**Passage to read:**
⟨

Thermodynamic modeling

Mass flow rate CO₂ through the topping cycle can be evaluated from the energy balance of the FGCHRU as follows:

$$m_{\text{CO2}} = \frac{{m_{\text{g}} c_{\text{Pg}} \left( {T_{\text{g,i}} - T_{\text{g,o}} } \right)}}{{\left( {h_{4} - h_{3} } \right)}}$$

(1)

Mass flow rate organic working fluid through the bottoming cycle can be evaluated from the energy balance of the COFHRU as presented in Eq. 2:

$$m_{\text{r}} = \frac{{m_{\text{CO2}} \left( {h_{5} - h_{6} } \right)}}{{\left( {h_{13} - h_{12} } \right)}}$$

(2)

Power outputs from topping cycle turbine and bottoming cycle turbine are estimated in Eqs. 3 and 4, respectively.

$$W_{\text{t,tur}} = m_{\text{CO2}} \left( {h_{4} - h_{5} } \right)$$

(3)

$$W_{\text{b,tur}} = m_{\text{r}} \left( {h_{13} - h_{14} } \right)$$

(4)

Equations 5 and 6 are representing pump power inputs of the topping cycle and the bottoming cycle, respectively.

$$W_{\text{t,pump }} = m_{\text{CO2}} \left( {h_{1} - h_{7} } \right)$$

(5)

$$W_{\text{b,pump}} = m_{\text{r}} \left( {h_{11} - h_{15} } \right)$$

(6)

Now, net power outputs of the topping cycle as well as the bottoming cycle are evaluated as follows:

$$W_{\text{t, NET}} = \left| {W_{\text{t,tur}} } \right| - \left| {W_{\text{t,pump }} } \right|$$

(7)

⟩

**Available data:**
⟨

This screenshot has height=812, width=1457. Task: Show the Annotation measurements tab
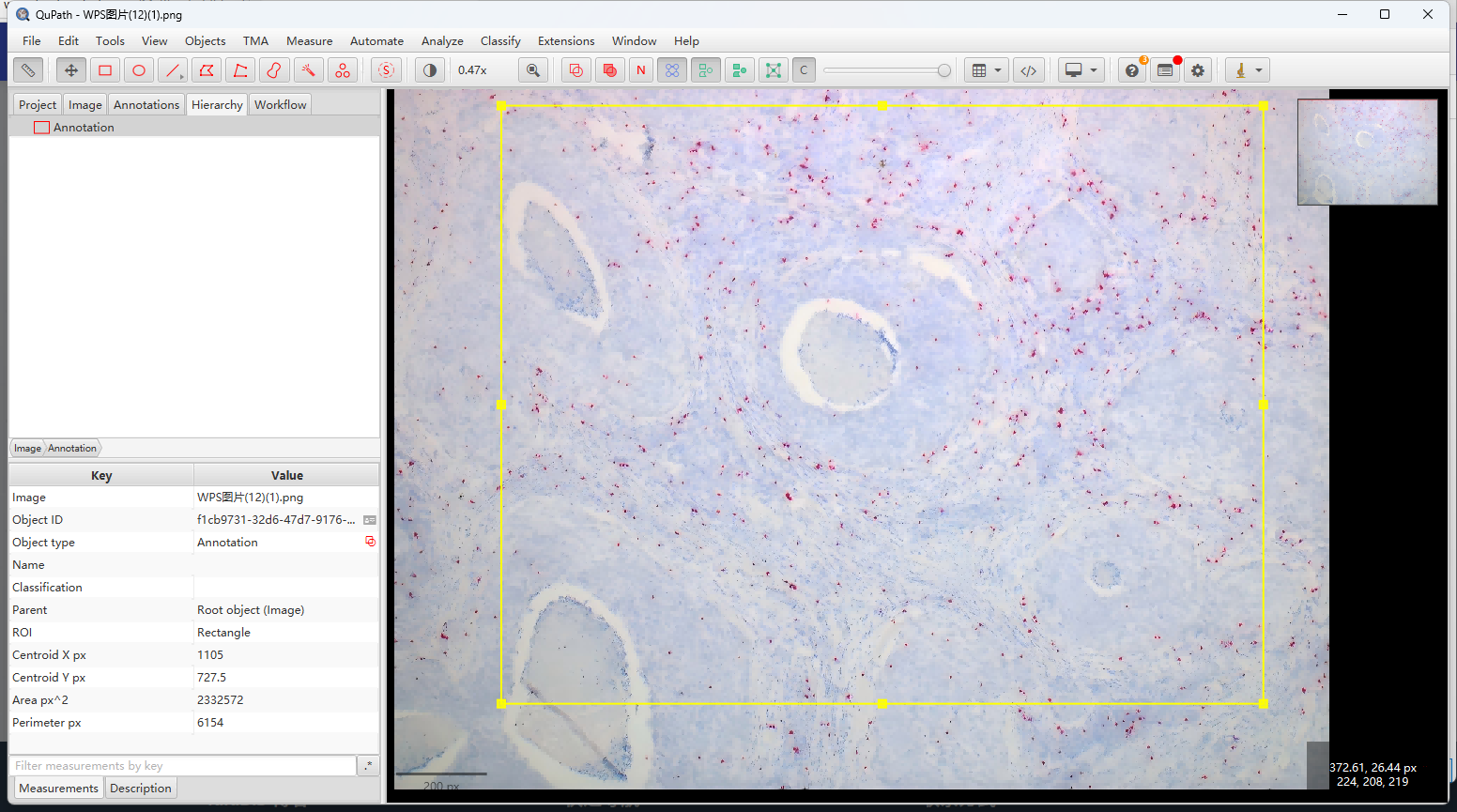pyautogui.click(x=71, y=448)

⟩

**Task objective:** Revise the stretch of the thermodynamic modeling text from "Power outputs from" through "bottoming cycle, respectively.", replacing "turbine" with "expander". The data play no part in what is asked here.

**Answer to the task:**
Power outputs from topping cycle expander and bottoming cycle expander are estimated in Eqs. 3 and 4, respectively.

$$W_{\text{t,tur}} = m_{\text{CO2}} \left( {h_{4} - h_{5} } \right)$$

(3)

$$W_{\text{b,tur}} = m_{\text{r}} \left( {h_{13} - h_{14} } \right)$$

(4)

Equations 5 and 6 are representing pump power inputs of the topping cycle and the bottoming cycle, respectively.